No reasonable prosecutor would bring this case it does obviously not pass the Clinton—Comey test.

Or was that only applicable to Democrat politicians?

Epstein didn’t kill himself.

The trick, I guess, is to be powerful enough to get away with it – especially after getting caught.

MoeHowardwasright | February 28, 2021 at 5:46 pm

Sandy Berger absconded with TS1 documents by placing them in his pants. “Sir, are those documents in your pants or are you just happy to see me!” I seem to recall he taped them to his legs also.

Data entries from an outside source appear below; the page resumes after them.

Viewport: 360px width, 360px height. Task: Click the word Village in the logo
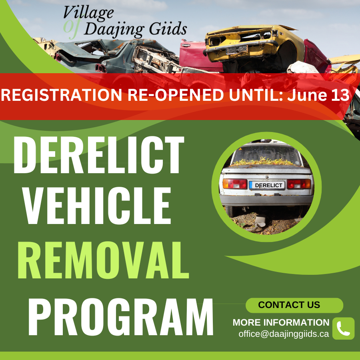tap(88, 13)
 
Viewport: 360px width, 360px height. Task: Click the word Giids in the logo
tap(168, 29)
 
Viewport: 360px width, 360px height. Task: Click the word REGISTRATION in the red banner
tap(62, 95)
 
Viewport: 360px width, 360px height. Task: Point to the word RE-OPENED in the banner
tap(176, 95)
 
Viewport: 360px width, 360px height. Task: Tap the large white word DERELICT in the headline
tap(99, 154)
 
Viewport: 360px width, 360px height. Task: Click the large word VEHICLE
tap(97, 205)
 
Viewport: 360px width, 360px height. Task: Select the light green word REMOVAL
tap(103, 260)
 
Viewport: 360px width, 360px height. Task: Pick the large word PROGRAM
tap(121, 317)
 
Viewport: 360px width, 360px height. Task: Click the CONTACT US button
tap(294, 305)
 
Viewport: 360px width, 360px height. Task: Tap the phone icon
tap(344, 328)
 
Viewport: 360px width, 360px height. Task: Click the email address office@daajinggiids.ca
tap(284, 334)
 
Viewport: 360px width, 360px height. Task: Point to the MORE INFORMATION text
tap(281, 322)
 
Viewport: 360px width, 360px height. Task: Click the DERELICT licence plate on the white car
tap(267, 185)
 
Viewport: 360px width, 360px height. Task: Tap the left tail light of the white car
tap(235, 184)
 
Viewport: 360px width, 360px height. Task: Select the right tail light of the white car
tap(299, 184)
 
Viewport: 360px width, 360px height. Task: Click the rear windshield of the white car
tap(266, 155)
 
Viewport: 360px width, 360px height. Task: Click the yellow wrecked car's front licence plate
tap(237, 49)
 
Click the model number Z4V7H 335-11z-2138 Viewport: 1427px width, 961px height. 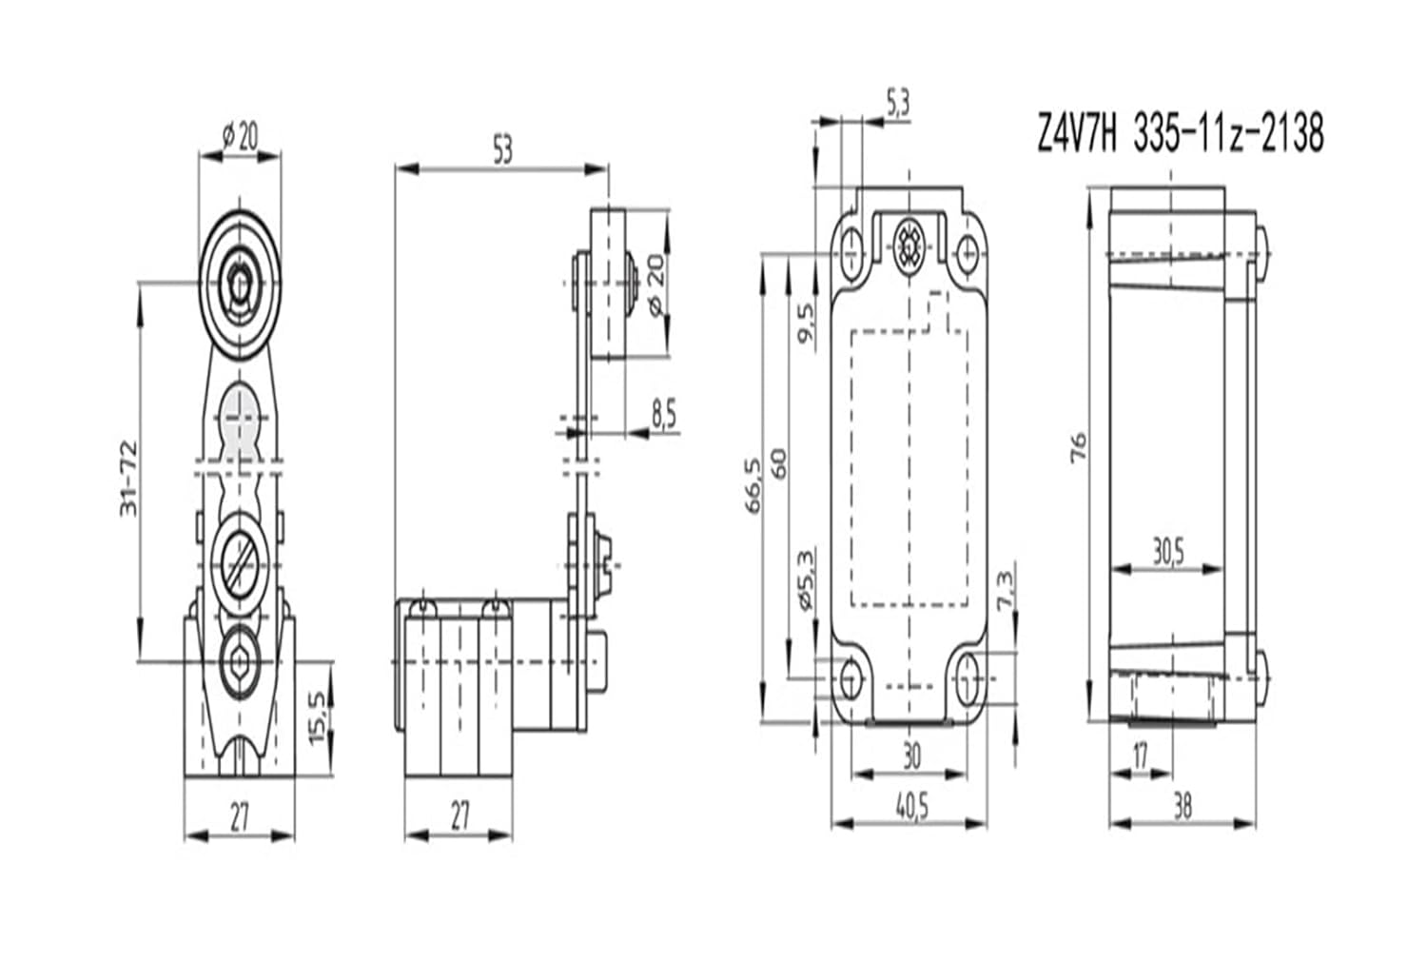coord(1179,133)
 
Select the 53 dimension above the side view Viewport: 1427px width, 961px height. coord(501,150)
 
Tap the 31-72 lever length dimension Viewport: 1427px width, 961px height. coord(129,479)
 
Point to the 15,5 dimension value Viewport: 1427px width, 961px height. coord(318,716)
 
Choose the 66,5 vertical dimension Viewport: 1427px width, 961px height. coord(753,485)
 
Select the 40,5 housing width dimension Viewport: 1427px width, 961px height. coord(910,806)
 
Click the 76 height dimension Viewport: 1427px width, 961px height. coord(1078,447)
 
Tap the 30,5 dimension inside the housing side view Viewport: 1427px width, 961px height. coord(1167,552)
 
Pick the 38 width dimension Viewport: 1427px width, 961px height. coord(1182,807)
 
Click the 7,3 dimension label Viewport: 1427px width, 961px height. coord(1005,593)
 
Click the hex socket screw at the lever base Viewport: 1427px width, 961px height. coord(237,660)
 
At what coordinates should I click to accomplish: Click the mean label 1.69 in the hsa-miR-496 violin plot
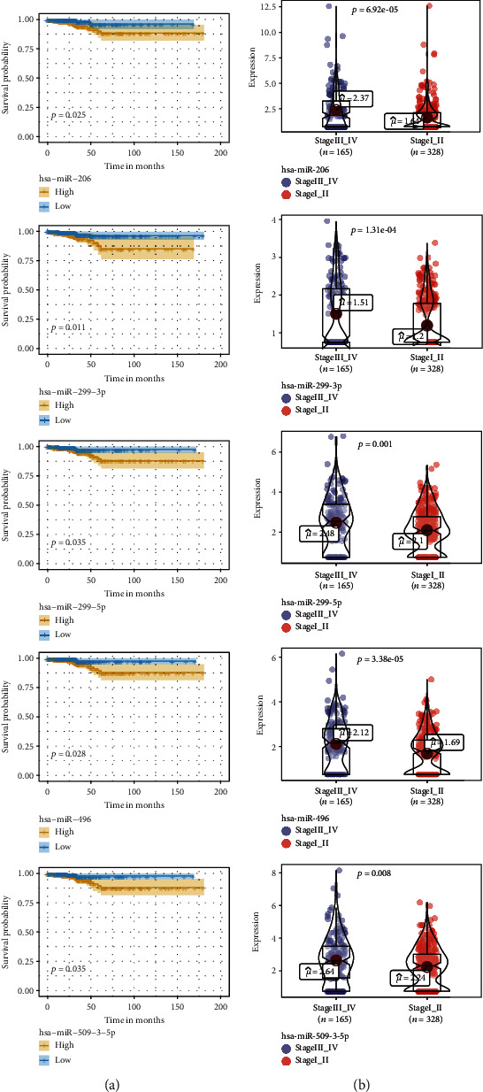(448, 742)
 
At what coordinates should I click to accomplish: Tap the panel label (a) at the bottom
(119, 1080)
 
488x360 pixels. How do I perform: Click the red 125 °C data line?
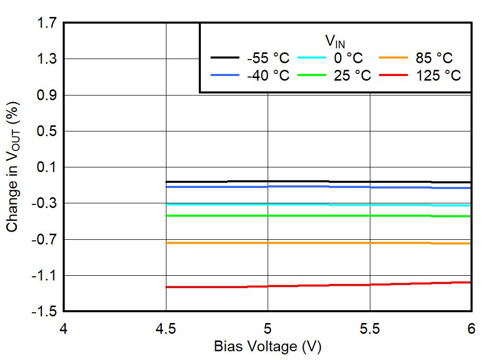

Walking out with Secret documents would be a lot easier than walking out with TS documents. I have worked on multiple occasions with both. My last job working with classified material, the first thing I did in the morning was print out a series of messages that came in overnight. I then consolidated/condensed them into presentations for my bosses. At the end of the day, I shredded everything, but if I had wanted to, I could have walked out with at least some of the paperwork, but never did. I just wanted to go home and forget about everything I had worked with all day.

Hillary’s mishandling of classified information was worse.

I suspect this story is an iceberg, as in 95% of the actual facts are beneath the surface and we’re not going to see them. If you are working with classified material of any level, and take anything home that you think isn’t classified, you’re going to be wrong a certain percentage of the time.

That being said, this certainly looks like an intentional act with an undefined level of malice.

You take classified documents for only two reasons: to destroy them, which is probably pointless unless they’re unique and have no backups, as apparently the documents Berger stole were, or to give them to someone else, either a sponsor or a buyer. Kemp didn’t destroy them, so who did he copy them for?

    henrybowman in reply to randian. | March 1, 2021 at 4:04 am

    My first thought is that he was angling for a much better position with a competitor contractor.

Security in government is mostly a farce. It’s largely a show to make the public believe government is protecting everyone and everything, when it isn’t — about like the TSA.

There are so many people with access to classified material, and so little to keep them from copying and/or stealing it, that only fear of punishment could slow it down. There hasn’t been any of that since the Rosenbergs were electrocuted.